Mom threatens to evict her 13-year-old daughter from her 'disgusting' bedroom
Being a 13-year-old girl is tough going sometimes; trust me - I was one. Aside from the whole puberty thing, the catty schoolmates, and the sudden obsession with celebrity crushes, there's one aspect of teenage life that makes every day just a little bit harder: parents.
Because even though they know that you are currently battling a strange world of hormones and anxiety, they still throw in extra obstacles by constantly (and, from a teenage girl's perspective, unreasonably) demanding that you do your chores or get out of bed before midday.
And one mum took that to the extreme this week by suggesting that she would kick her 13-year-old daughter out of her room if she continued to leave it in such a "disgusting" state.
In a post on Mumsnet's infamous "AIBU" (am I being unreasonable) section, one user, "Donthugmeimscared", asked whether it was unreasonable "To make [her daughter] give up her room if she can't look after it".
"I am so sick of dd [darling daughter] 13 living in filth. She is disgusting. We are in a three-bed house and her brothers 7 and 10 share. I’m so fed up with her mess that I’ve told her that if she doesn’t sort it out she’s sharing with her 7 yr old ds [darling sibling] and her 10yr old ds can have her room as he will actually appreciate it."
She then continued:
"By disgusting I mean gross she couldn’t give a toss what she leaves on the floor including underwear where her San pro has leaked. I’ve helped her many times to clean it only for the floor to be covered in crap by the next day. Even worse if I take clean clothes in for her to put away she just chucks it on top of the mess. It’s only a small box room so gets bad fast and according to her I’m stressing her out telling her to clean it and it’s her human right to have a room for herself."
In fairness to the mother, this does sound super gross. However, not everyone agreed with her stance on how to deal with the matter.
"It's her room," wrote one user. "Does it matter if it's messy?"
"You can't expect a teenage girl to share with a younger boy," said another. "And it's not fair on him to have to put up with her mess. I would help her clear her room and then it's up to her to keep it tidy after that. I would do weekly checks to help her keep on top of it.
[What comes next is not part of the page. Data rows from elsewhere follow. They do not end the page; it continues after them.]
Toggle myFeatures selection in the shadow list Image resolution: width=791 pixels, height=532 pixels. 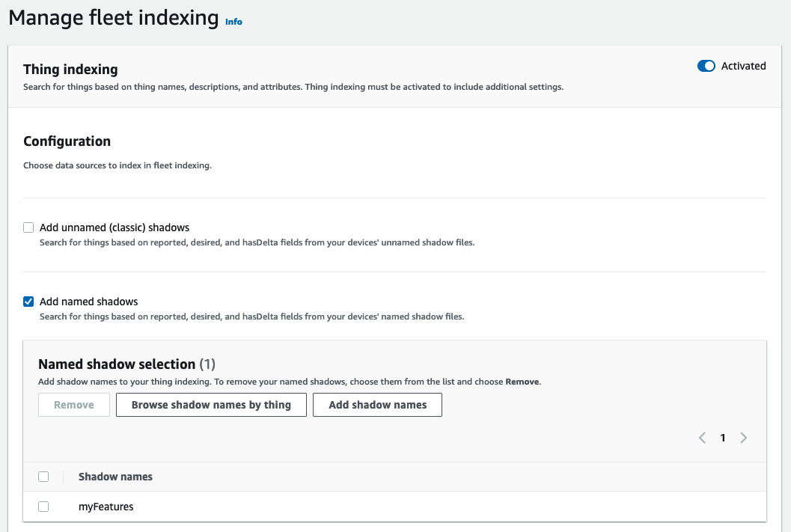pos(43,507)
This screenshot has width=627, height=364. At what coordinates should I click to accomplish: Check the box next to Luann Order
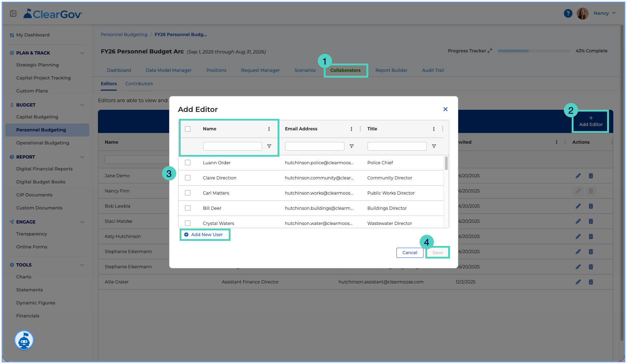188,163
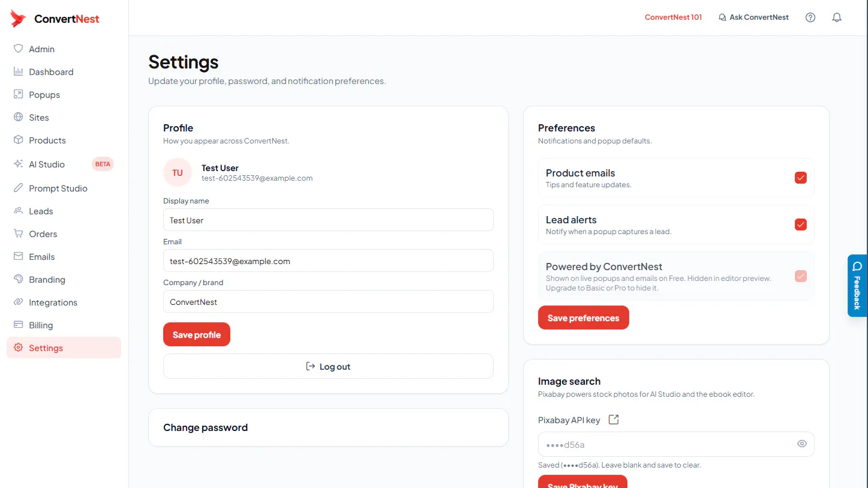Click the ConvertNest bird logo icon
Image resolution: width=868 pixels, height=488 pixels.
[x=19, y=19]
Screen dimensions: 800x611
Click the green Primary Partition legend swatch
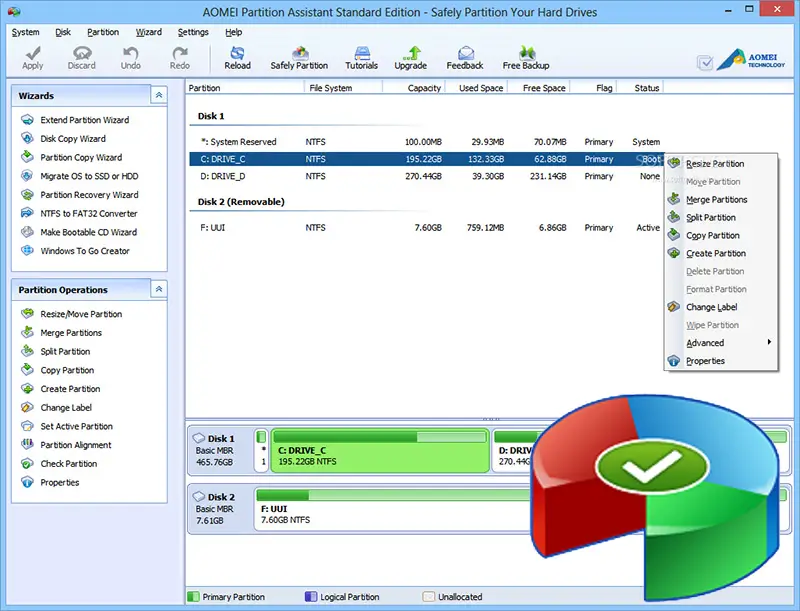194,597
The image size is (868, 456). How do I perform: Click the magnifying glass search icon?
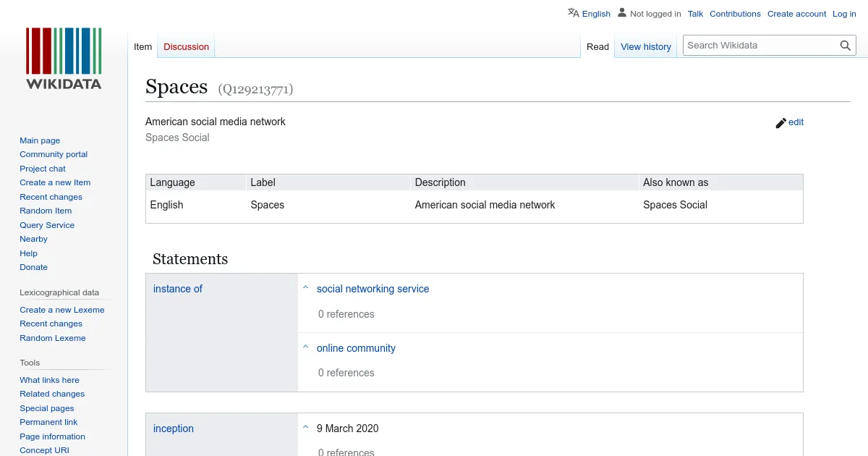click(x=846, y=46)
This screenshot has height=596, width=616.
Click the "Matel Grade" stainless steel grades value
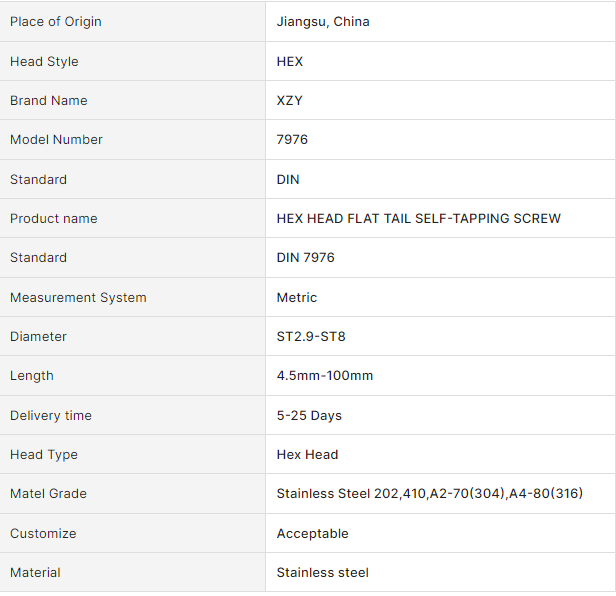(x=430, y=494)
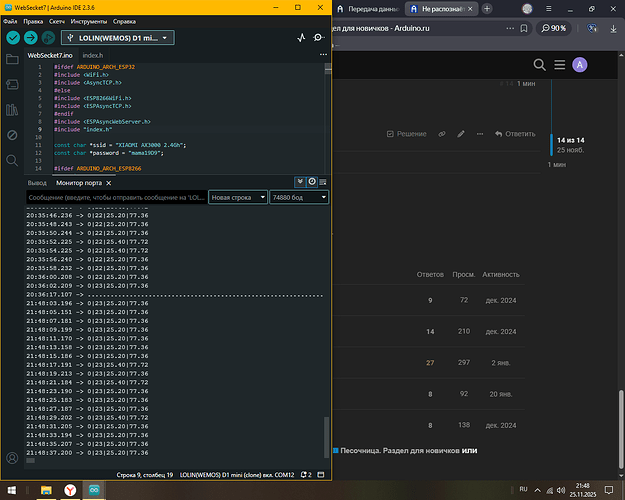Open the Sketchbook folder in the sidebar
The image size is (625, 500).
(x=12, y=60)
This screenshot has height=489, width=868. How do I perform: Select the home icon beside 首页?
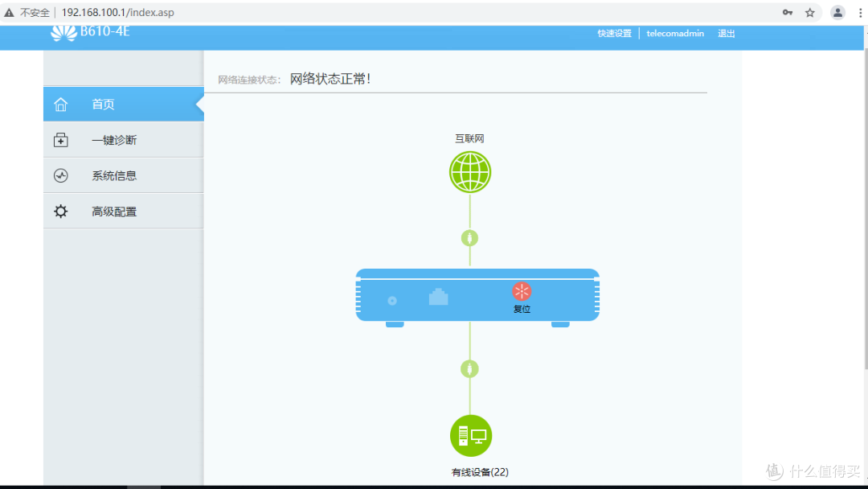(x=60, y=104)
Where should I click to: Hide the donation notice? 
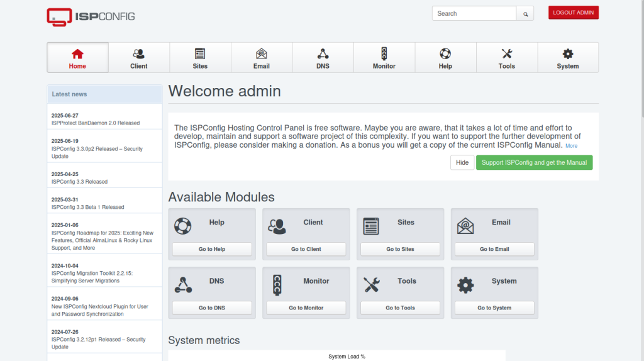(x=462, y=162)
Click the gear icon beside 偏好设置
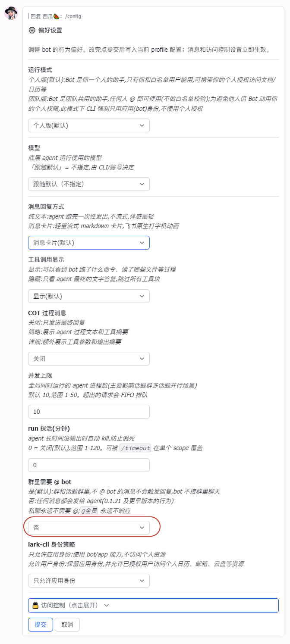 (32, 30)
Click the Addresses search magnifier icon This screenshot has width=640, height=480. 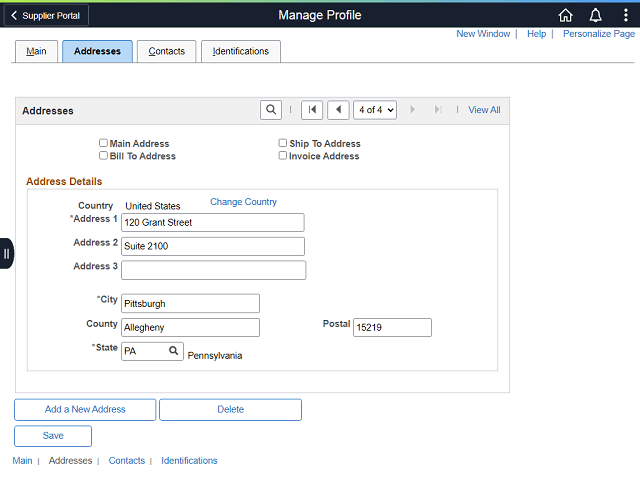271,110
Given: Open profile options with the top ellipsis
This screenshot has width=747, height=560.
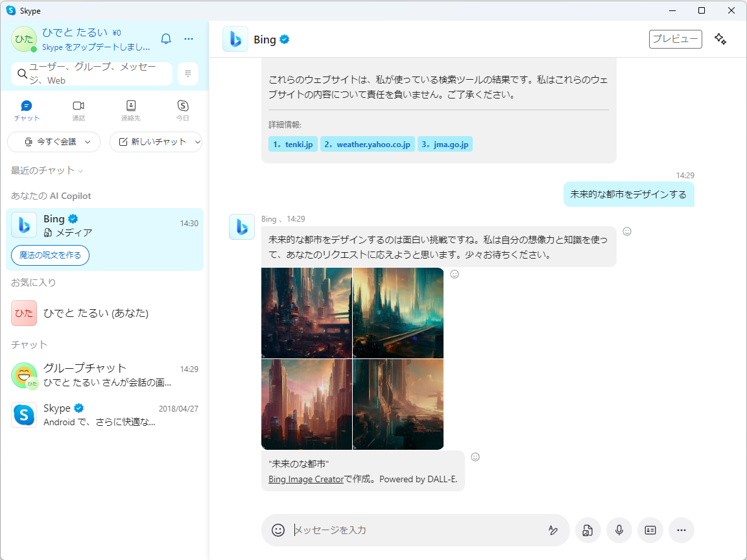Looking at the screenshot, I should click(x=189, y=39).
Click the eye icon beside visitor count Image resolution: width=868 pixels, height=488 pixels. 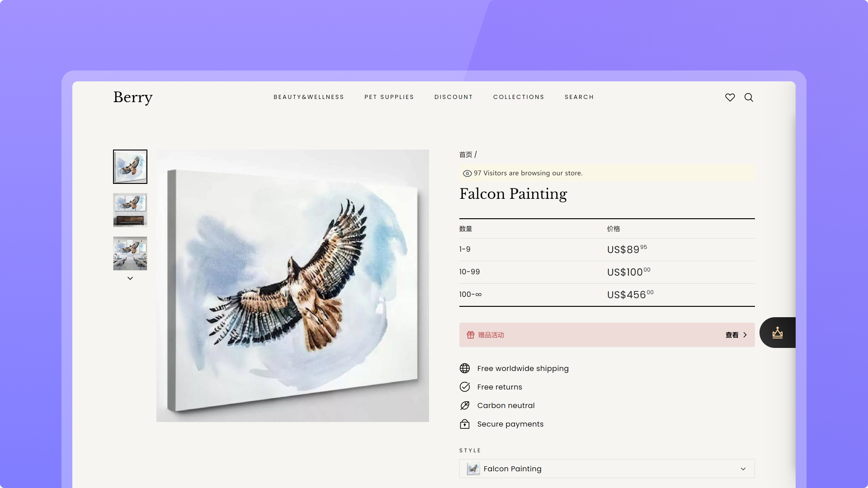[467, 174]
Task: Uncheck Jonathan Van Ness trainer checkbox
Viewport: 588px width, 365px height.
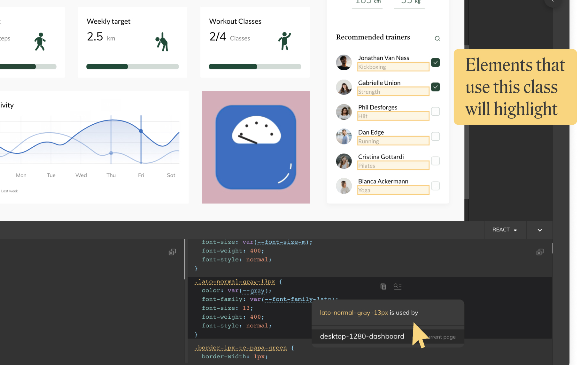Action: [435, 62]
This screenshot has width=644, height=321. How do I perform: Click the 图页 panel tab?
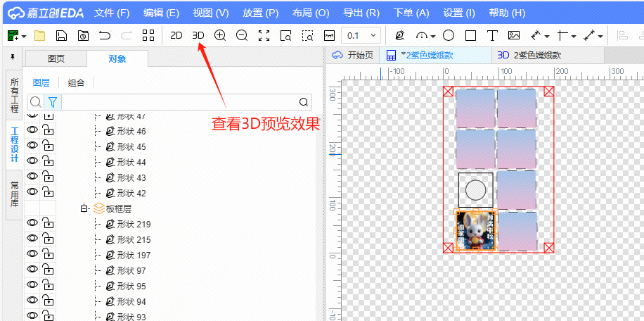coord(56,58)
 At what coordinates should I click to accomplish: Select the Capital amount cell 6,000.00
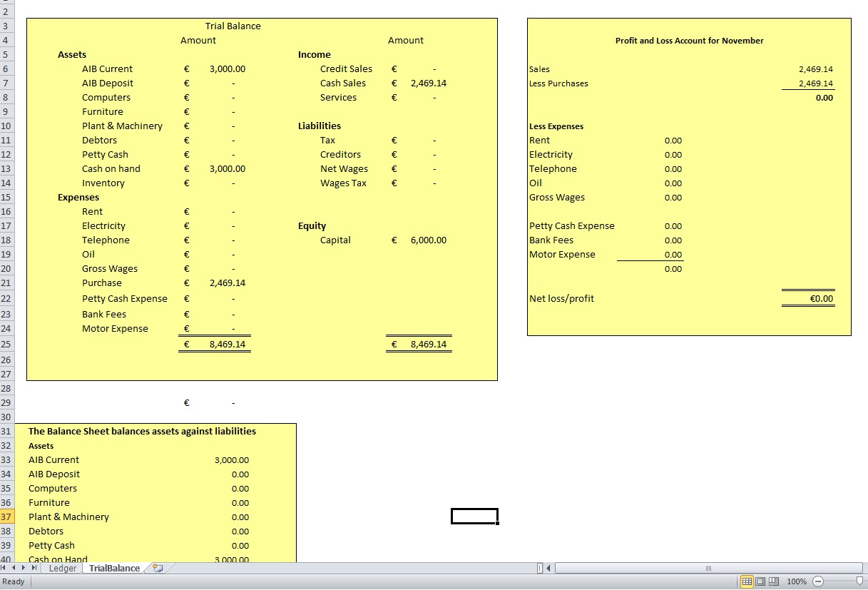428,240
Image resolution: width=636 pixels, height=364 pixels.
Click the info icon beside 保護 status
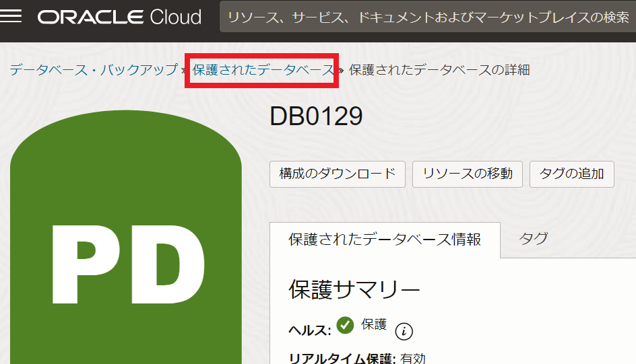click(404, 331)
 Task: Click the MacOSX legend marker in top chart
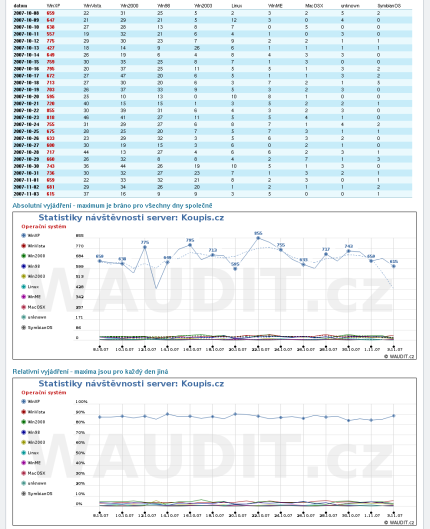coord(24,307)
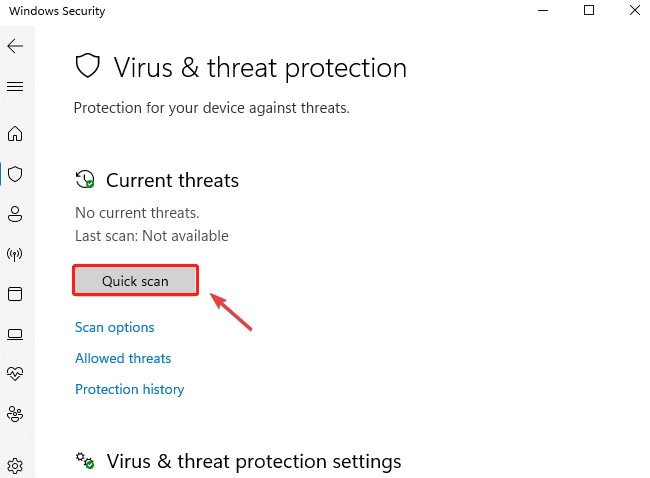The image size is (650, 478).
Task: View Protection history link
Action: pos(129,389)
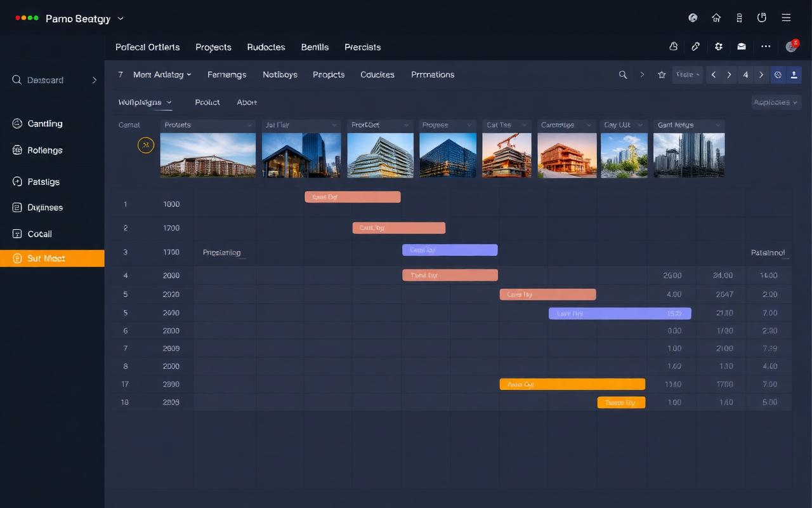Open the user profile avatar with red badge
Screen dimensions: 812x508
click(x=791, y=46)
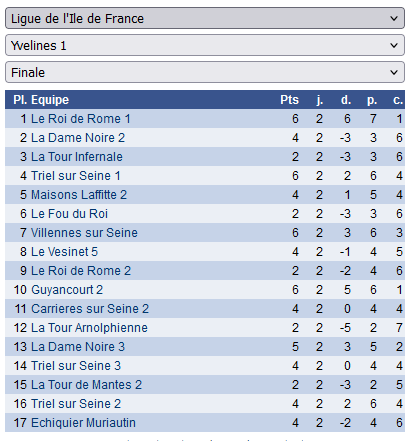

But really you should be helping her keep it clean."
But, of course, some fellow parents empathised with the problem.
"You are not being unreasonable," chipped in one mum. "If I didnt have enough rooms for each child to have their own, then the child who most deserved it would be getting their own room not the one who was born first. I would be worried about making 7 year old ds share with her though as hes probably happier sharing with his tidy brother and it wouldnt be fair for him to be punished."
In this case, then, the majority of people sided with the messy teen - but they also provided some solutions for the mother on how she could deal with the problem.
Take it from me, though, if you want to teach a teenager a lesson, there's one thing that's guaranteed to work: stop paying their phone bill until the place is clean. After all, what are they going to do in that gross room all day if they can't text their friends?